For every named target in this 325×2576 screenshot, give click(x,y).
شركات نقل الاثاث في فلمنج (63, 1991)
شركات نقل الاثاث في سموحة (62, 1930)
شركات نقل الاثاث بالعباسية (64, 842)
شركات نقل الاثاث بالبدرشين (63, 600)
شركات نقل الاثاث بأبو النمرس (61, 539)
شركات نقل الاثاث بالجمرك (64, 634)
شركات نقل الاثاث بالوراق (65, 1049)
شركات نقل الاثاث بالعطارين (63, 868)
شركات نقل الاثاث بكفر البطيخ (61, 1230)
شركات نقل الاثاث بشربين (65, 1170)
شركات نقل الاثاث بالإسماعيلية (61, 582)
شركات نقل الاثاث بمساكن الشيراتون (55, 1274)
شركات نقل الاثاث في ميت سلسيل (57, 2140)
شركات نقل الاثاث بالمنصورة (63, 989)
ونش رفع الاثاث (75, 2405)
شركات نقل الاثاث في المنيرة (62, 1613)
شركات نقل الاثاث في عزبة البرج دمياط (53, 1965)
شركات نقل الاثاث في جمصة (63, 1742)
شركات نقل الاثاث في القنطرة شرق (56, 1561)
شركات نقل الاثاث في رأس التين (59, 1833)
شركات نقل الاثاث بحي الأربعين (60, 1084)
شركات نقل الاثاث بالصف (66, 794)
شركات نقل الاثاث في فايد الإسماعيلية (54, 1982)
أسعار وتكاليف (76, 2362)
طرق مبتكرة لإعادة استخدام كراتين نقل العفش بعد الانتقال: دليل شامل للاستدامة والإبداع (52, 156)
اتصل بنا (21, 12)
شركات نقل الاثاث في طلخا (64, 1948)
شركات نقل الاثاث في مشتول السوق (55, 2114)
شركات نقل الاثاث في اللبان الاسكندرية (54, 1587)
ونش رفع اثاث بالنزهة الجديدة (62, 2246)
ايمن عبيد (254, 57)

● **Task statement**: Please retype the listing word for word, from its first line through the line containing "شركات نقل الاثاث بالصف (66, 794)", and add nothing else.

● **Completed exercise**:
For every named target in this 325×2576 screenshot, give click(x,y).
شركات نقل الاثاث في فلمنج (63, 1991)
شركات نقل الاثاث في سموحة (62, 1930)
شركات نقل الاثاث بالعباسية (64, 842)
شركات نقل الاثاث بالبدرشين (63, 600)
شركات نقل الاثاث بأبو النمرس (61, 539)
شركات نقل الاثاث بالجمرك (64, 634)
شركات نقل الاثاث بالوراق (65, 1049)
شركات نقل الاثاث بالعطارين (63, 868)
شركات نقل الاثاث بكفر البطيخ (61, 1230)
شركات نقل الاثاث بشربين (65, 1170)
شركات نقل الاثاث بالإسماعيلية (61, 582)
شركات نقل الاثاث بمساكن الشيراتون (55, 1274)
شركات نقل الاثاث في ميت سلسيل (57, 2140)
شركات نقل الاثاث بالمنصورة (63, 989)
ونش رفع الاثاث (75, 2405)
شركات نقل الاثاث في المنيرة (62, 1613)
شركات نقل الاثاث في عزبة البرج دمياط (53, 1965)
شركات نقل الاثاث في جمصة (63, 1742)
شركات نقل الاثاث في القنطرة شرق (56, 1561)
شركات نقل الاثاث في رأس التين (59, 1833)
شركات نقل الاثاث بحي الأربعين (60, 1084)
شركات نقل الاثاث بالصف (66, 794)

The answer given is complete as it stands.